While most quantum-information applications are decades away, some organizations including several banks in Switzerland are already using the technique of "quantum cryptography" to ensure the secrecy of their communications. Quantum key distribution (QKD) allows two parties (by convention called Alice and Bob) to exchange an encryption key, secure in the knowledge that the key – which codes and decodes the data – has not been read by an eavesdropper (called Eve). This guarantee is possible because the key is transmitted in terms of quantum bits (qubits) of information. If intercepted and read by a third party, such qubits are changed irrevocably, which signals to Alice and Bob that Eve has seen the key and so not to use it.
Commercial QKD systems use photons as qubits because the particles can travel long distances in optical fibres without losing their quantum nature.

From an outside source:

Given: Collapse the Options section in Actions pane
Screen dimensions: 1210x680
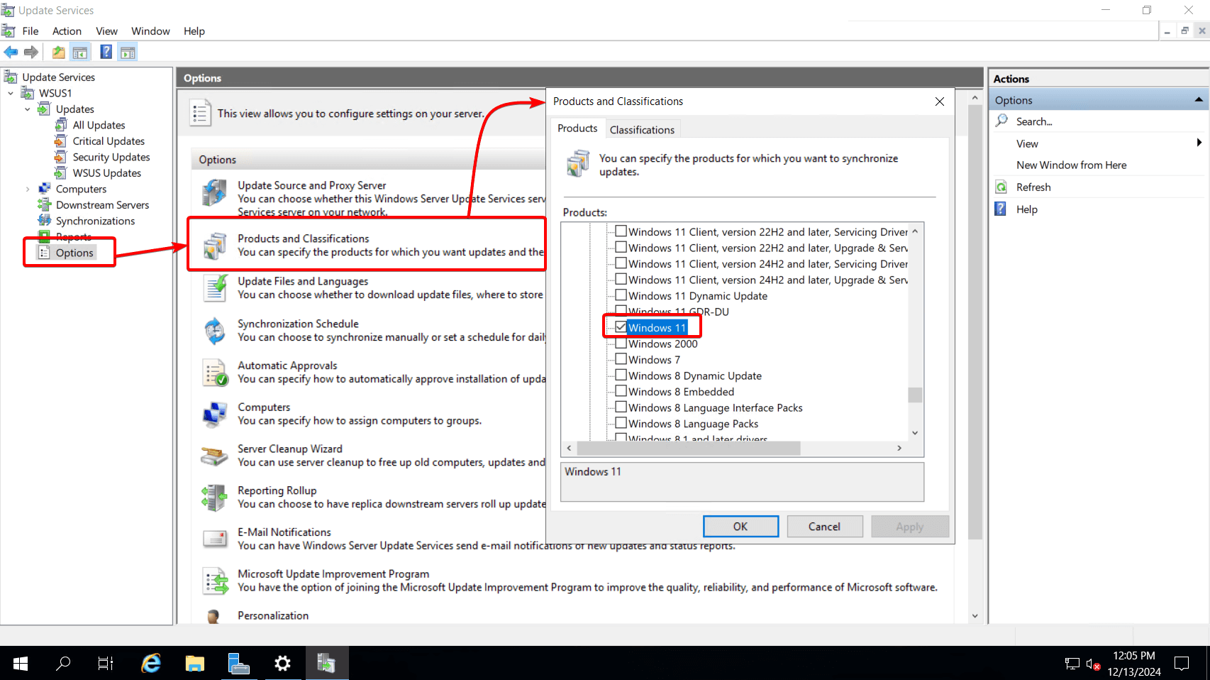Looking at the screenshot, I should (1197, 99).
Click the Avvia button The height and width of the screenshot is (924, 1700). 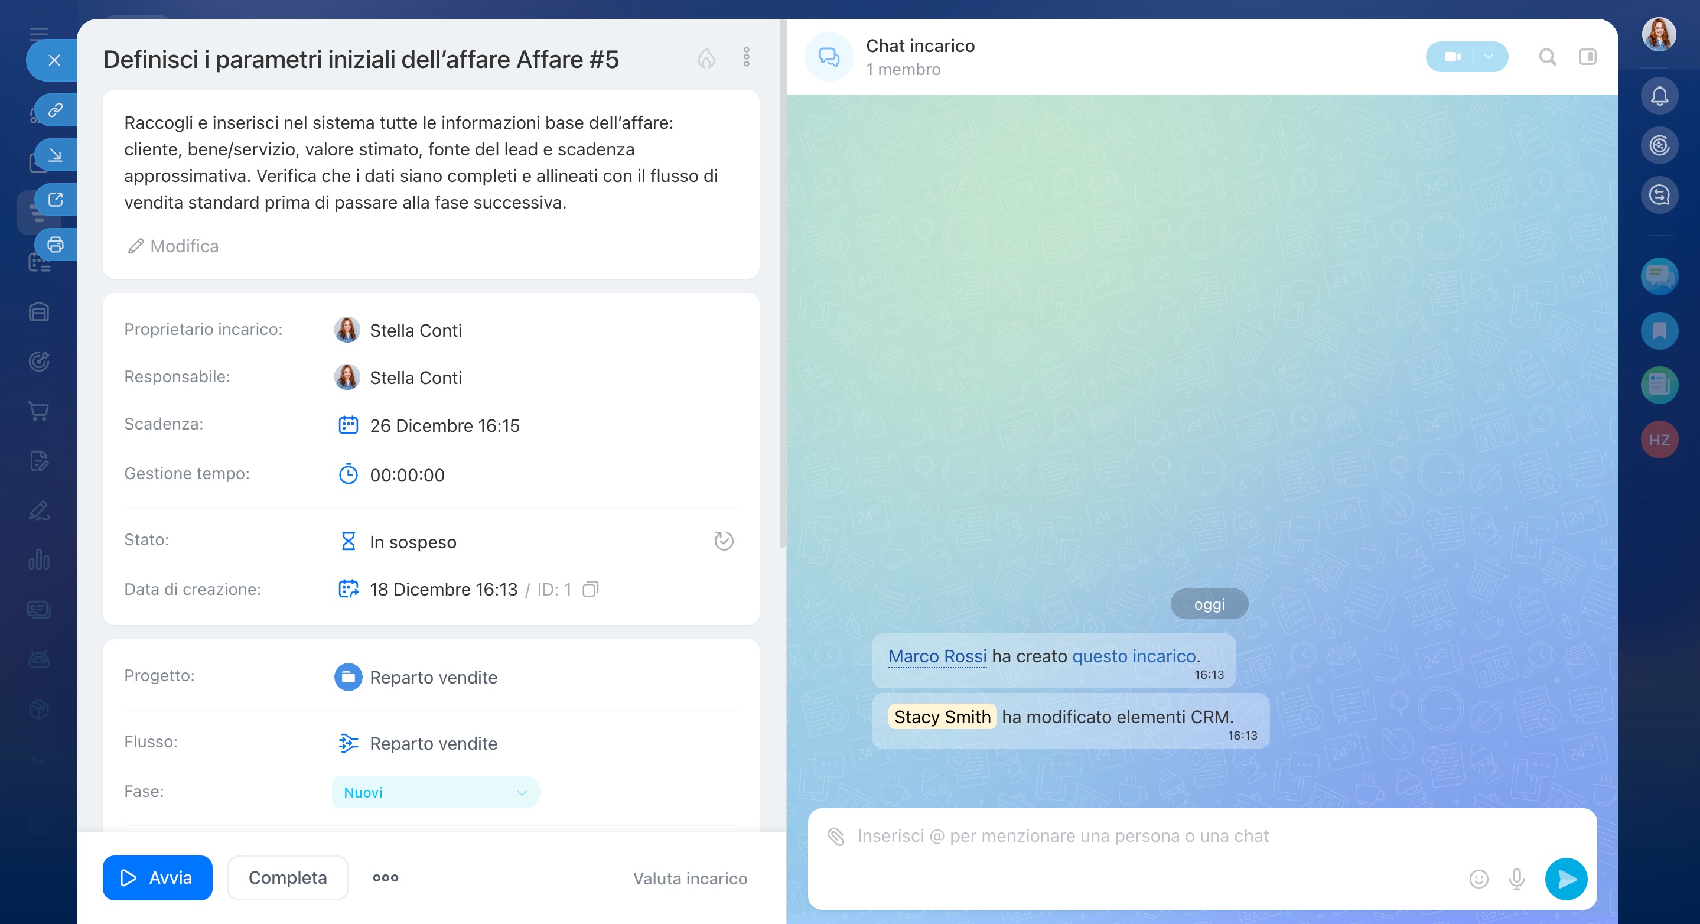click(x=157, y=878)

The difficulty, however, is picking out a qubit photon from the noisy background of random photons that are created when much more intense data signals are sent through a commercial telecommunications fibre. One solution that has been adopted is to use "dark fibre", which does not carry any telecommunications data signal. Unfortunately, leasing or laying dark fibre is very expensive.
Precise timing
What the Toshiba and Cambridge researchers have done is to find a way of filtering out the noise and focussing on the qubit photons. Developed by Zhiliang Yuan and Andrew Shields at Toshiba along with colleagues at Cambridge, the scheme involves Alice creating a qubit photon within a 30 ps time window. The photon is then sent down a 90 km fibre to Bob, who detects the photon by switching on his detector for just 100 ps at the expected arrival time.
Although the fibre is full of noisy photons, most of the randomly arriving noise photons will not reach the detector over this extremely short duration, explains Yuan. As for Bob, he knows exactly when to look for Alice's photon thanks to a timing system that runs over the same fibre. Based on an off-the-shelf diode laser, the clock signals are sent from Alice to Bob and allow Bob to determine the arrival of the qubit photons to within 10 ps.
The team tested its system on long sections of standard fibres, transmitting standard telecoms data at a rate of 1 Gbit/s in both directions along the fibre, which creates background noise. Despite the noise, the team was able to transmit quantum keys at a rate of 500 kbit/s over a 50 km section of fibre – which is 50,000 times the previous fastest data rate for this distance. The team was also able to send quantum keys at nearly 8 kbit/s over a 90 km fibre – the longest distance yet for an active telecoms fibre.
Perfect for metro networks
Although these distances are not good enough to allow quantum communications across oceans or continents, 90 km is more than enough for a metro network in a large city. Yuan told physicsworld.com that the Cambridge researchers are now working with colleagues in Japan to perform stringent field tests to improve the performance of the system.
As well as QKD, the temporal filtering technology could also find use in other quantum-information applications, where weak quantum signals have to coexists with intense data signals in the same transmission media. One example is distributed quantum-information processing and computing.
The work is described in Physical Review X.